# Bibliographic Networks: A Python Tutorial

Networks can provide significant measures to identify data driven patterns and dependencies. Though, given a data file it can be difficult to discern how one may approach creating such a network. In this tutorial, we will use a bibliographic data file downloaded from a query search in <a href = https://www.scopus.com/search/form.uri>Scopus</a> to walk through the process of cleaning the data file, writing a Python script to parse the data into nodes and edges, computing graphical measures using <a href = https://networkx.github.io/documentation/stable/index.html>NetworkX</a>, and creating an interactive network display using <a hred = http://holoviews.org/>HoloViews</a>. 

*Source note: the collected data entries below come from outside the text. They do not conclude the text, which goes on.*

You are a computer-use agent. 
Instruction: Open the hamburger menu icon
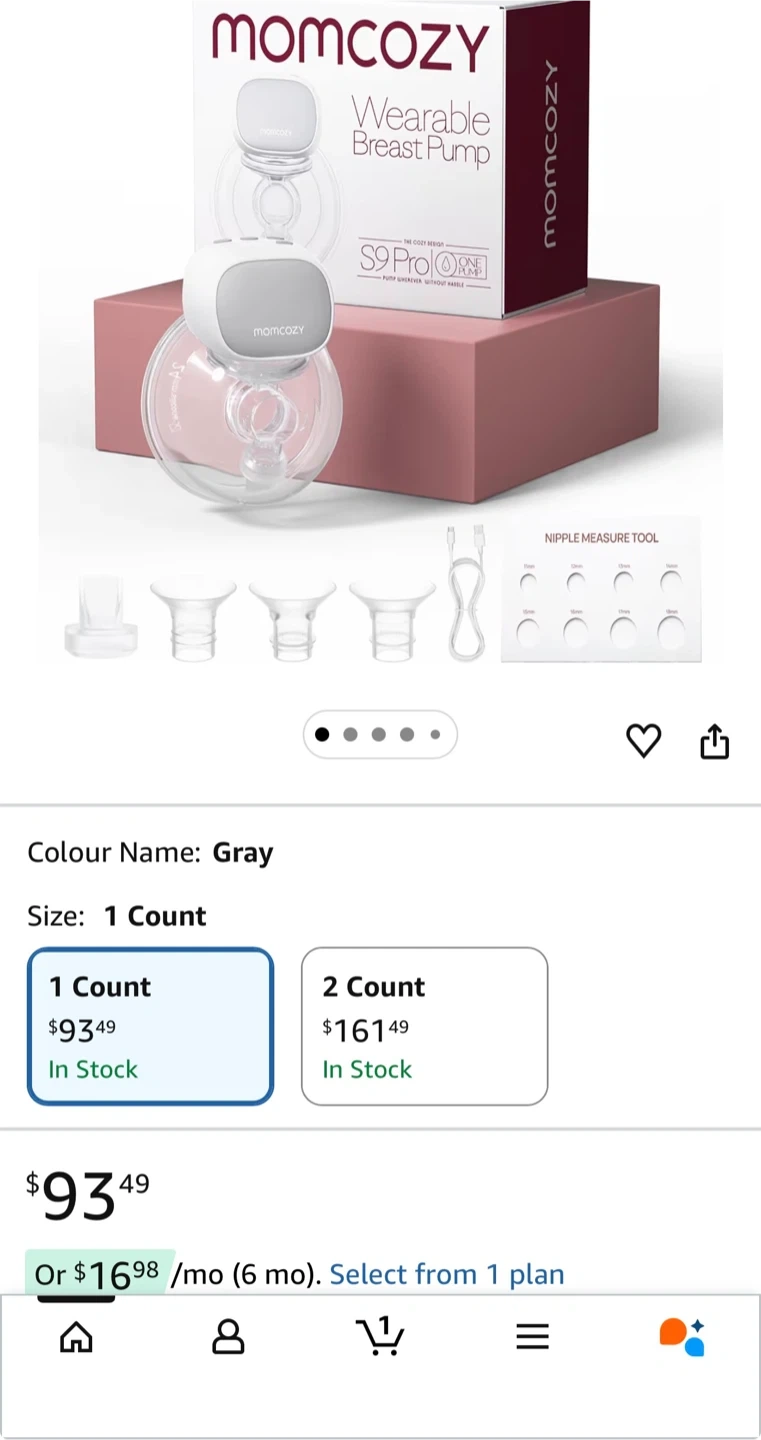[532, 1337]
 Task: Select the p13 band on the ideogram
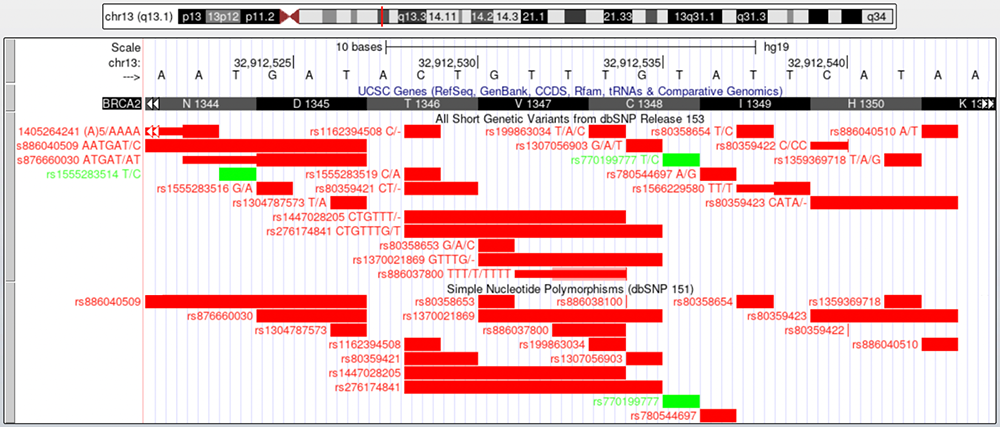coord(191,17)
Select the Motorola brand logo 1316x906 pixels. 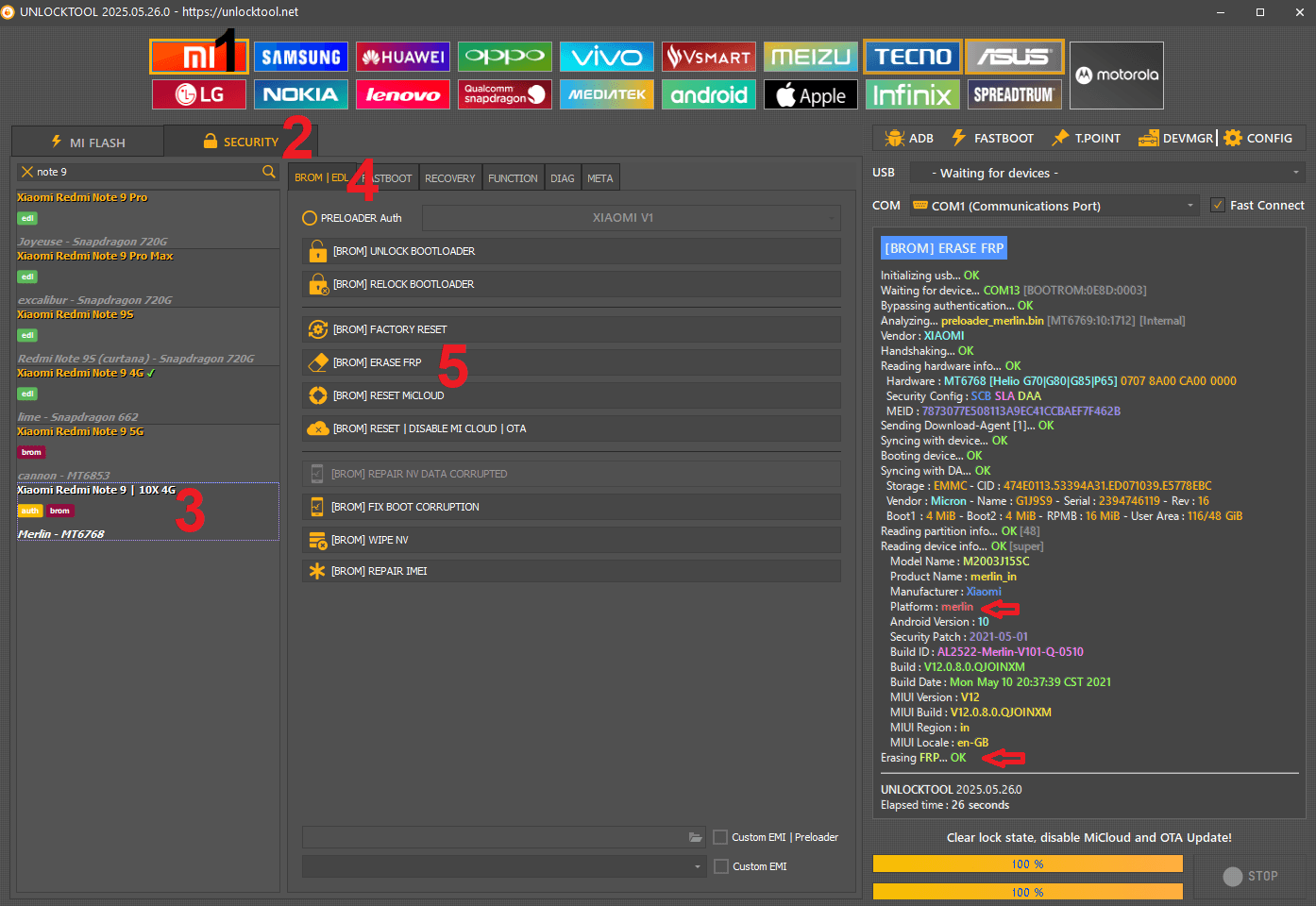pyautogui.click(x=1116, y=76)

### 1. Data Manipulation in Excel

As you are editing and cleaning your data set, be sure to always save in Excel as <i>CSV UTF-8 (Comma delimited) (.csv)</i>. This will ensure that the data file is readable by the Python reader used in this tutorial, and will keep any special characters. 

#### SCOPUS Specific Data Manipulation 
Few SCOPUS downloadable queries are perfect. This tutorial uses the SCOPUS file containing results for the query <i>economics AND "complex systems."</i> Upon downloading this specific data file, some rows are skewed from inaccurate reading and parsing. If you are costumizing this tutorial, simply scroll through the file and delete any rows where the data is clearly mismatched (i.e. an author name in the 'Title' column, a numerical value in a non-numerical column, etc.). 

Additionally, across several different queries, we discovered duplicates in entry 'Title,' with other columns containing conflicting data. To fix this issue for the purposes of producing a network, duplicates should be removed. With your .csv file open on Excel, select <i>Data -> Table Tools -> Remove Duplicates</i>. Indicate that the .csv file has headers, as all SCOPUS files will, and only select the 'Title' column by which duplicates will be identified. After executing this command, it is important to save the file as a .csv as previously indicated. Otherwise, Excel may default to saving the file as a .txt, or another format, and data features may be lost. By continuously saving the file as a .csv, we ensure that it will continue to be compatible with the Python code for this tutorial.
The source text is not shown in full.